Exercise requirements:
Write out exactly the lines running from the one with "You are a GUI" to the end of the data, including both of those lines and excluding pictures.

※

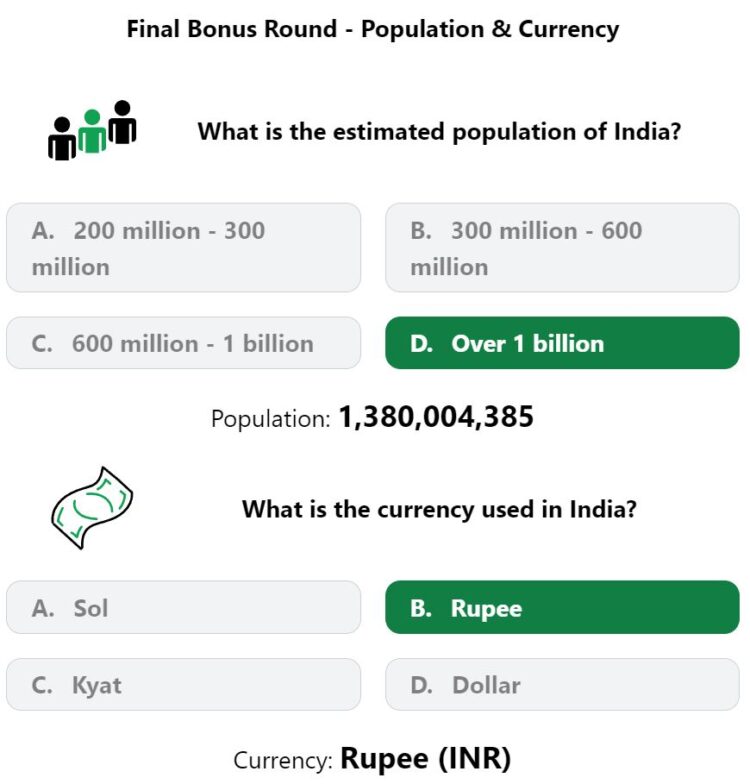Image resolution: width=750 pixels, height=784 pixels.
Task: Click the Population & Currency title portion
Action: pyautogui.click(x=490, y=30)
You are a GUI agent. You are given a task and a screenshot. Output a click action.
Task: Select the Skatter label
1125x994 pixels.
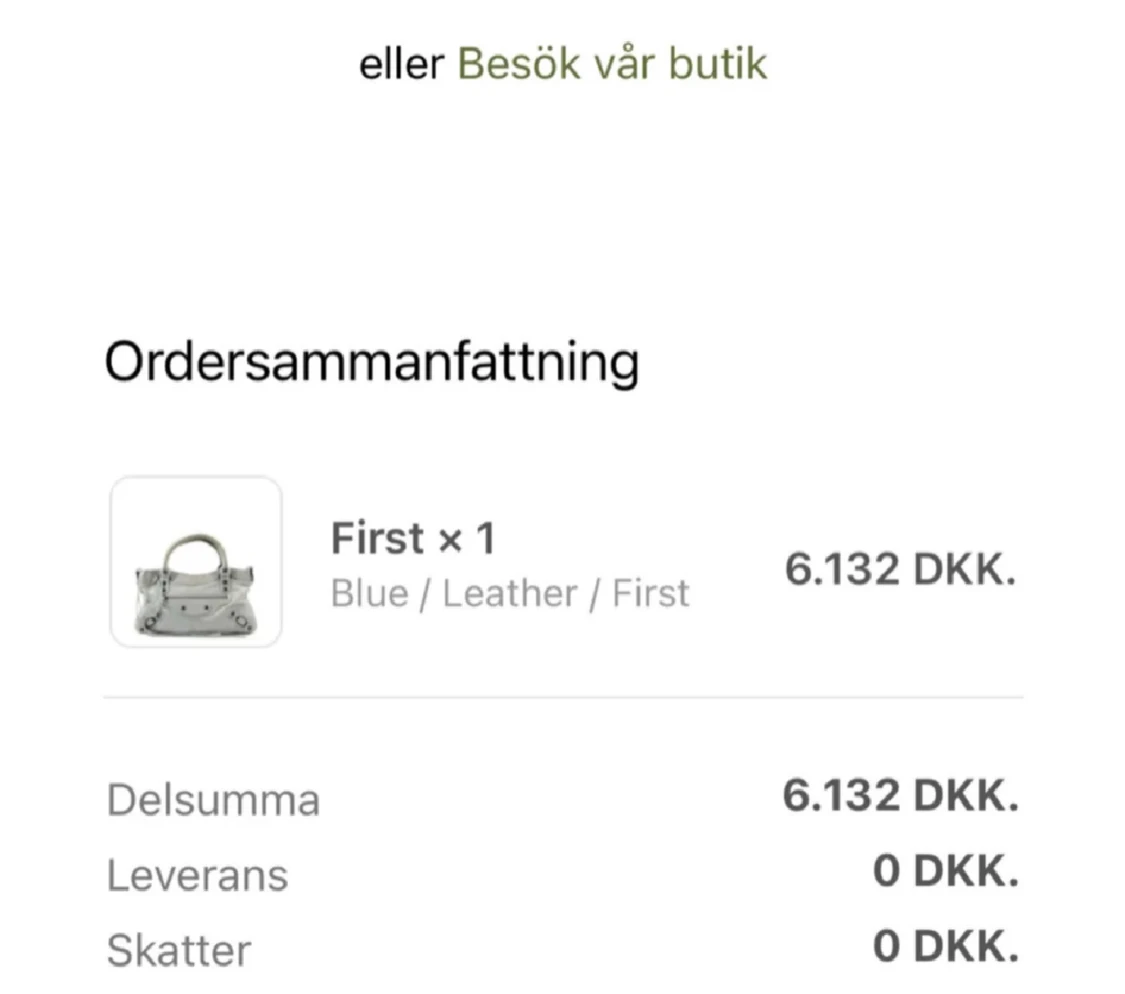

※

Reply:
You are a GUI agent. You are given a task and a screenshot. Output a click action.
Task: Select the Skatter label
1125x994 pixels.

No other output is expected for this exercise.